Women:
In women, measurement of serum FSH is useful in patients to investigate irregular periods, to evaluate for menopause onset in certain age groups, as part of initial fertility workup testing, to evaluate for delayed or precocious puberty and to assess pituitary disorders.
High FSH concentration in the initial phases of the menstrual cycle, the follicular phase, is an early indicator of poor ovarian response for ovulation later on in that cycle. In menopause, two FSH levels >30, taken 6 weeks apart, can be an indicator of menopause. POI, or premature ovarian failure can occur post oophorectomy, post radiation or chemotherapy, or due to autoimmune conditions. It can also occur due to congenital absence or agenesis of the ovaries or in those with underlying genetic causes such as Turners syndrome, fragile X syndrome. In young children, high levels of FSH and LH and development of secondary sexual characteristics at an unusually young age are an indication of precocious (early) puberty.

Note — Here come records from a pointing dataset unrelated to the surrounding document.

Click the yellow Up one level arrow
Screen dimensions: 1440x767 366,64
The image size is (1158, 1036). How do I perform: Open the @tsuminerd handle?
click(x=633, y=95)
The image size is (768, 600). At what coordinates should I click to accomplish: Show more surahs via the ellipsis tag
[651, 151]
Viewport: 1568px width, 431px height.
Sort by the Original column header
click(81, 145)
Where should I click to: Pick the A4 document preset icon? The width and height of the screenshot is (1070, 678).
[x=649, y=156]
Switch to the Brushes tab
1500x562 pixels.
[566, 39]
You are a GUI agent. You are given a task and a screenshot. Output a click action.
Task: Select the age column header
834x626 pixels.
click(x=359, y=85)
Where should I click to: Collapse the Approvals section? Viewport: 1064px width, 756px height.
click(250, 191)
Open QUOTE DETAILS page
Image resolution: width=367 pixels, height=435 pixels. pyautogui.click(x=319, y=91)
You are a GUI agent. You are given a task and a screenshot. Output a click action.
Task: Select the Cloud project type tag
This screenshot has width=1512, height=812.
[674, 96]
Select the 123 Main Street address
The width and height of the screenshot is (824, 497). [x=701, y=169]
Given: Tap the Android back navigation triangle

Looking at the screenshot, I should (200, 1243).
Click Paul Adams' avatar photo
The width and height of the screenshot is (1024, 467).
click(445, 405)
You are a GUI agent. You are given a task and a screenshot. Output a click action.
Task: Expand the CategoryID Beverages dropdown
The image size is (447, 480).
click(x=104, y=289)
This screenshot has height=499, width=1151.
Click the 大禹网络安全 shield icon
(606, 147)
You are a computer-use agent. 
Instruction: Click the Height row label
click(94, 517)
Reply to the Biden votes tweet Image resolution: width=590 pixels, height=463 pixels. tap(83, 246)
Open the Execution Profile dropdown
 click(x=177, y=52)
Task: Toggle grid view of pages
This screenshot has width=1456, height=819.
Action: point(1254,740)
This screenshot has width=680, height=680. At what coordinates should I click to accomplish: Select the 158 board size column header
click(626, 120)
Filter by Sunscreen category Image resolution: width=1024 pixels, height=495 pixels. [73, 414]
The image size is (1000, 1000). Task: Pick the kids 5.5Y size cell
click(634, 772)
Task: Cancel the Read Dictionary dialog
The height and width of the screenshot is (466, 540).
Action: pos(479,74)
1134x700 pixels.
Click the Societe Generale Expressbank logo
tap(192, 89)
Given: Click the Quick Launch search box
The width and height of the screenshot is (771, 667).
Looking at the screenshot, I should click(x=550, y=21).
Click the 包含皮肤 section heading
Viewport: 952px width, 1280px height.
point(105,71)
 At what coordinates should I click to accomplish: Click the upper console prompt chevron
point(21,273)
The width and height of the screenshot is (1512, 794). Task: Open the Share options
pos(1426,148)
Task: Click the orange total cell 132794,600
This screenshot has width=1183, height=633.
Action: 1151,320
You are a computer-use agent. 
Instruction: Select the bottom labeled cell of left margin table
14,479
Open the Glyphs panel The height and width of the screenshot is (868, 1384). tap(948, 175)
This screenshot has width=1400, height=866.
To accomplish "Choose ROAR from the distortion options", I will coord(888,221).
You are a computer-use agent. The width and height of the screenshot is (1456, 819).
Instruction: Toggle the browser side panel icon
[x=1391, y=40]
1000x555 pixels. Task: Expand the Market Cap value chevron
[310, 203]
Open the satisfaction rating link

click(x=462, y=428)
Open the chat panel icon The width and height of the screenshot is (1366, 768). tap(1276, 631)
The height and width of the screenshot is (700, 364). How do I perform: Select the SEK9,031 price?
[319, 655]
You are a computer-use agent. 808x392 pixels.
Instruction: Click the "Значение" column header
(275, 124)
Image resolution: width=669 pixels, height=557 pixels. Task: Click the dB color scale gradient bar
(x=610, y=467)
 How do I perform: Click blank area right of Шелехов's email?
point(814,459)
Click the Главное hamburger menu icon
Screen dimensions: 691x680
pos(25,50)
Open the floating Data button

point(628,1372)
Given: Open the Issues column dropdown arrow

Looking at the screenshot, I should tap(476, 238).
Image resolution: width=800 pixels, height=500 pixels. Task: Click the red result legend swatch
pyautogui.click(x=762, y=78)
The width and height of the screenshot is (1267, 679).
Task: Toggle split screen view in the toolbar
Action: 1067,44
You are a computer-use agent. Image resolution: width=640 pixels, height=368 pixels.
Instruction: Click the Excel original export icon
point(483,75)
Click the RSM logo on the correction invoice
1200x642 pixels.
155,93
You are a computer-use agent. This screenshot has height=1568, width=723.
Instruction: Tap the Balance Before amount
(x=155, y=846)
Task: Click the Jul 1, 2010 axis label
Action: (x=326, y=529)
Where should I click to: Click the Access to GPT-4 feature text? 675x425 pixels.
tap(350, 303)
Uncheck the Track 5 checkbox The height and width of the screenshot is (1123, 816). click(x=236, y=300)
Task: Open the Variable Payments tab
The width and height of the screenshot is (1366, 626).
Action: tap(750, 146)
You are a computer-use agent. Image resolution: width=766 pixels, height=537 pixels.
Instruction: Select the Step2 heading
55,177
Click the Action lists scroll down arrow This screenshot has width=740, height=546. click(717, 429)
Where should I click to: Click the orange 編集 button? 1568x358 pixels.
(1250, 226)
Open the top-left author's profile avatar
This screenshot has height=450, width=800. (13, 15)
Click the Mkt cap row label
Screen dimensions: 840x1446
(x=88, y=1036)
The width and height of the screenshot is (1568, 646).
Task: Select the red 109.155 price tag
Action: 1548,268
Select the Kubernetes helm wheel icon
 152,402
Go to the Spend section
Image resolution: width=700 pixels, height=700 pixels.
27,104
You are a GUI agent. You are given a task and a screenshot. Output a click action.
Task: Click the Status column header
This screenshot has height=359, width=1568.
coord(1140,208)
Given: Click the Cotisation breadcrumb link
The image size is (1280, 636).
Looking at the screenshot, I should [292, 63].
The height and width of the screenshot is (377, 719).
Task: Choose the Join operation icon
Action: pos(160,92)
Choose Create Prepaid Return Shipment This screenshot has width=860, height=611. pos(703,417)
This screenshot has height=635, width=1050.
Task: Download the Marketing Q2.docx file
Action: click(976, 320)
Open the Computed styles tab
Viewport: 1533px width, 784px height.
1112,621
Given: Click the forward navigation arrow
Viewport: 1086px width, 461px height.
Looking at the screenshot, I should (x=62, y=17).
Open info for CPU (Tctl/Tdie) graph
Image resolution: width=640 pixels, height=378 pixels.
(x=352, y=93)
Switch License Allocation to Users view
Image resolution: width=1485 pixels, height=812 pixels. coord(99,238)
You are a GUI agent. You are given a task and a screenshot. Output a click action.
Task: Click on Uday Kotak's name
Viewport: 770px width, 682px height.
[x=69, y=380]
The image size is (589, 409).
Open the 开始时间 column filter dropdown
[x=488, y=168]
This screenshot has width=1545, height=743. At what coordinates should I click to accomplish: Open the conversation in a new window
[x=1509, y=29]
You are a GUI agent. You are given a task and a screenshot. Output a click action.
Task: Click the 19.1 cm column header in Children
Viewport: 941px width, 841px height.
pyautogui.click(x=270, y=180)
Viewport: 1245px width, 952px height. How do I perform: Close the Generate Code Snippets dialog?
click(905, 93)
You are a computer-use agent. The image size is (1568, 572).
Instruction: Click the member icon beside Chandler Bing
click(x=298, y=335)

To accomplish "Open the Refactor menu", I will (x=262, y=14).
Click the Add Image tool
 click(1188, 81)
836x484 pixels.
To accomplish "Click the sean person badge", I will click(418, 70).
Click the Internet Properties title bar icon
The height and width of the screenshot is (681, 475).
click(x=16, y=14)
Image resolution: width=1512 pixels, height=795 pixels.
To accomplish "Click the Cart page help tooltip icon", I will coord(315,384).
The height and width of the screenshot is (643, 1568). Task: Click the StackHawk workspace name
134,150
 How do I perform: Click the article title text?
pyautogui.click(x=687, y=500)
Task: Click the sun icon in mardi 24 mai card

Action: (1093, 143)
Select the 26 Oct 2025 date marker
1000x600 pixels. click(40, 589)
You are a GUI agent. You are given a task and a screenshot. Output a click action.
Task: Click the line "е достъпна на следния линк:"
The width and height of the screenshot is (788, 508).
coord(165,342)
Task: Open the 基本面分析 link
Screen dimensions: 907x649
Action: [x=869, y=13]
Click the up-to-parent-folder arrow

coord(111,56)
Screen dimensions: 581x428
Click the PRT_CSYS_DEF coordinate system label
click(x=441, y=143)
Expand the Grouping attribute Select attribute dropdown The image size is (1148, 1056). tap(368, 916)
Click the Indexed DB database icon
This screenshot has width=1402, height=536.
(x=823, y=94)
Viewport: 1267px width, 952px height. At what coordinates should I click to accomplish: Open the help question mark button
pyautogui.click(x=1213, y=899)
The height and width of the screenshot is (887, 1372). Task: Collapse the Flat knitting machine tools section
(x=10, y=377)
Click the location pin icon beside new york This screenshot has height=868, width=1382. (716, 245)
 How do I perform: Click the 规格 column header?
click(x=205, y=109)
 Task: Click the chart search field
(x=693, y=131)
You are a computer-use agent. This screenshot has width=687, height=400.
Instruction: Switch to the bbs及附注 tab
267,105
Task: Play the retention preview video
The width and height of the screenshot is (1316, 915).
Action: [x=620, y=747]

Low levels of FSH are seen most commonly seen in conjunction with low LH and low GnRH and indicate a disruption of the hypothalamic pituitary ovarian axis – hypogonadotrophic hypopituitarism. This is a reversible condition often caused by excessive weight loss, exercise or stress. Low FSH also occurs in women on the oral combined contraceptive pill or those with PCOS.
Males :
In men, FSH levels are found to be decreased in men with hypopituitarism, adrenal tumours and those taking testosterone medication. FSH is found to be increased if there is primary testicular failure as a result of gonadal agenesis or underlying genetic disorder which affects sexual development such as Klinefelters syndrome. Secondary testicular failure can occur after mumps infection, after traumatic injury, post chemotherapy or radiotherapy, from chronic alcohol abuse or if there is an underlying genetic disorder which affects sexual development such as Klinefelters syndrome.